折尘一直教导她,害人之心不可有,防人之心不可无。她这医馆本就没什么名气,若不是人真的被逼到绝路上,走投无路,也不会来她这儿,看来这妇人是没说谎了。
思及此,江一韵对这妇人的话又信了几分,她跟在妇人后头,来到了人群中间。
地上铺着个破烂的草席,一名年轻男子正躺在上面,他的右裤脚被卷了起来,上面还有一个结了痂的伤口,伤口周围是干涸了的深紫色血迹。
“我们先把他抬进去再说。”江一韵蹲了下来,扶起了男子的上半身,妇人见此,也连忙扶着她儿子。
江一韵和妇人一左一右抬着男子进了医馆,并把他放置在了软塌上。
“大夫,我儿子他,他还有救吗?”妇人粗糙而又布满老茧的手,抓着江一韵的袖子,她的唇止不住的颤抖着,眼里的泪珠似乎下一秒就会坠落。
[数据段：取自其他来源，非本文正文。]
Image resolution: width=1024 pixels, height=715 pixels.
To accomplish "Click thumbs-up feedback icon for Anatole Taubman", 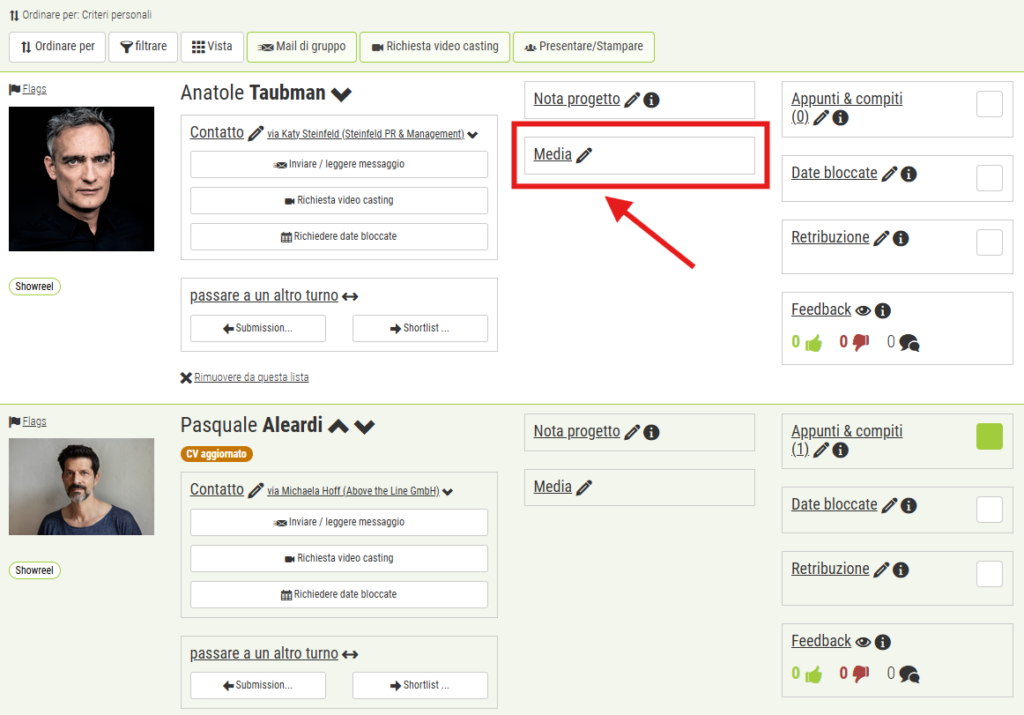I will (812, 343).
“夫人,您放心,我要是没有把握,绝对不会把他抬进来的。”江一韵拍了拍妇人的手,示意她放心。
“姑娘真是仙人转世,菩萨心肠啊!!我王梅下就算是做牛做马,也要偿还姑娘的恩情啊!”王梅说着就要下跪,却被江一韵拦住了。
“我既然开医馆,救人就是我的本分,何况您还是我的长辈,万万没有朝我下跪的道理,您还是先起来吧。”
“谢谢姑娘了,那……那医药费是多少,我现在就找人去凑。”
王梅连给她儿子垫的草席都是破的,衣服更加不用谈,想必之前那些大夫都是怕收不到医药费还惹上一身骚,所以才说她儿子救不活了吧。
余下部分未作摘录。